----- EXCERPTED DATA -----
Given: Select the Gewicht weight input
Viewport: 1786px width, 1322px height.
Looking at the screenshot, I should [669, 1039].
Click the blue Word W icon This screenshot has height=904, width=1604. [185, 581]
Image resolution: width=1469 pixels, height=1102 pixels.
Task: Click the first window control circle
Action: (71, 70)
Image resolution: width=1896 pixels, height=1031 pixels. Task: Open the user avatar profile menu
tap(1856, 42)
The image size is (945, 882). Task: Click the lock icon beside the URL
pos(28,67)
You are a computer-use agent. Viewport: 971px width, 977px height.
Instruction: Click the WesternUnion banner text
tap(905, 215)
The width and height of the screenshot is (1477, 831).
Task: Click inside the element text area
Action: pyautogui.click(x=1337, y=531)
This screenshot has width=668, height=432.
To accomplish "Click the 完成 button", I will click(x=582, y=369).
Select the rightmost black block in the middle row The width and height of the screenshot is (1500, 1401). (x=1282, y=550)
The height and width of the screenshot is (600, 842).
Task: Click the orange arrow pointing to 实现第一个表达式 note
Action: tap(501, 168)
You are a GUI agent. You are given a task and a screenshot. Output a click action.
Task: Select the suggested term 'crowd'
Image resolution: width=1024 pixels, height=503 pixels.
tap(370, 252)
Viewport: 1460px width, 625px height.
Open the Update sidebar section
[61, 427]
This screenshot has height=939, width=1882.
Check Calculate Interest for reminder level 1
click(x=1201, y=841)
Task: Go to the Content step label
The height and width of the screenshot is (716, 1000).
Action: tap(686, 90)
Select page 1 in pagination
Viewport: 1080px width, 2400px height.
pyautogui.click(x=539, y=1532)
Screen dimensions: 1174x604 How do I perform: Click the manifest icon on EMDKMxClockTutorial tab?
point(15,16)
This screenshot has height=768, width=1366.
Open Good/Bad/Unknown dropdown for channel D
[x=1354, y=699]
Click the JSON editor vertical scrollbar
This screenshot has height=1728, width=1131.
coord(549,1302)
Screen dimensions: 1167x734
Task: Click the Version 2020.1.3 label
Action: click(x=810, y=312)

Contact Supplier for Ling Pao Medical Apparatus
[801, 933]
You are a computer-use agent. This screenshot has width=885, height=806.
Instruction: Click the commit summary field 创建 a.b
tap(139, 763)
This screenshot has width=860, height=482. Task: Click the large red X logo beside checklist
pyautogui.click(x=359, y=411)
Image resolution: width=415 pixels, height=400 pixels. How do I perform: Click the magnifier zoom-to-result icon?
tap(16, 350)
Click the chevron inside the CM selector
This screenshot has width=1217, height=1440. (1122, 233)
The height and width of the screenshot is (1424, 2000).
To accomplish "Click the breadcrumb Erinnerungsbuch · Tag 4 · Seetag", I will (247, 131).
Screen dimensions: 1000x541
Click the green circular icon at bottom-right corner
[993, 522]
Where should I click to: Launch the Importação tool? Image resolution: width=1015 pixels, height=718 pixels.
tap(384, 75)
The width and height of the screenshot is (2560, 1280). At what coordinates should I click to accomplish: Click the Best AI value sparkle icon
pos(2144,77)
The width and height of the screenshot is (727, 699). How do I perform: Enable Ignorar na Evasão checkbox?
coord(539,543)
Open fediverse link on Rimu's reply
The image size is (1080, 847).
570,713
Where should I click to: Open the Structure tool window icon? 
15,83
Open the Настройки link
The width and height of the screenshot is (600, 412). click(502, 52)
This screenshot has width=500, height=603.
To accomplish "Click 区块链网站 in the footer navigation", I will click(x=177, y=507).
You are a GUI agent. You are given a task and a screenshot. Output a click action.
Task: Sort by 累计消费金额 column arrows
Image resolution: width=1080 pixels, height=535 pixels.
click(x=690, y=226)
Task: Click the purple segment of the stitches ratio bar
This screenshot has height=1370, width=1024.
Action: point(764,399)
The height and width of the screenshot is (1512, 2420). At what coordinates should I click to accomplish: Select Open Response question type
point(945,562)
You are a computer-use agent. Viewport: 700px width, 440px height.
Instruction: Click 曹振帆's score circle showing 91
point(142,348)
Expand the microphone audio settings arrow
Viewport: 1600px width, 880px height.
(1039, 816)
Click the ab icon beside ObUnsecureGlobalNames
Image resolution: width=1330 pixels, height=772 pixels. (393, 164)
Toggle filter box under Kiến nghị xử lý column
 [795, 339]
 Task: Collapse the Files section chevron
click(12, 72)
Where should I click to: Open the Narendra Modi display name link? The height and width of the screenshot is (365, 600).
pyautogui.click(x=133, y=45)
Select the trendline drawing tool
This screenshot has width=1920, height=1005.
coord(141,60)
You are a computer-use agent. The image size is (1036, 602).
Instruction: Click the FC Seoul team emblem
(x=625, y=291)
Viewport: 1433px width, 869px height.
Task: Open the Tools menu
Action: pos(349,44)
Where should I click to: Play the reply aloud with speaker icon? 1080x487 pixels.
-----
== PROBLEM TO SOLVE ==
Repeat word for word the lines above that run from the line containing "You are a computer-use agent. Viewport: 971px" through the line containing "This screenshot has height=768, width=1366.", both ends included, and nothing else.

== TASK SOLUTION ==
You are a computer-use agent. Viewport: 971px width, 977px height.
Instruction: Click the WesternUnion banner text
tap(905, 215)
The width and height of the screenshot is (1477, 831).
Task: Click inside the element text area
Action: pyautogui.click(x=1337, y=531)
This screenshot has width=668, height=432.
To accomplish "Click the 完成 button", I will click(x=582, y=369).
Select the rightmost black block in the middle row The width and height of the screenshot is (1500, 1401). (x=1282, y=550)
The height and width of the screenshot is (600, 842).
Task: Click the orange arrow pointing to 实现第一个表达式 note
Action: tap(501, 168)
You are a GUI agent. You are given a task and a screenshot. Output a click action.
Task: Select the suggested term 'crowd'
Image resolution: width=1024 pixels, height=503 pixels.
tap(370, 252)
Viewport: 1460px width, 625px height.
Open the Update sidebar section
[61, 427]
This screenshot has height=939, width=1882.
Check Calculate Interest for reminder level 1
click(x=1201, y=841)
Task: Go to the Content step label
The height and width of the screenshot is (716, 1000).
Action: tap(686, 90)
Select page 1 in pagination
Viewport: 1080px width, 2400px height.
pyautogui.click(x=539, y=1532)
Screen dimensions: 1174x604 How do I perform: Click the manifest icon on EMDKMxClockTutorial tab?
point(15,16)
This screenshot has height=768, width=1366.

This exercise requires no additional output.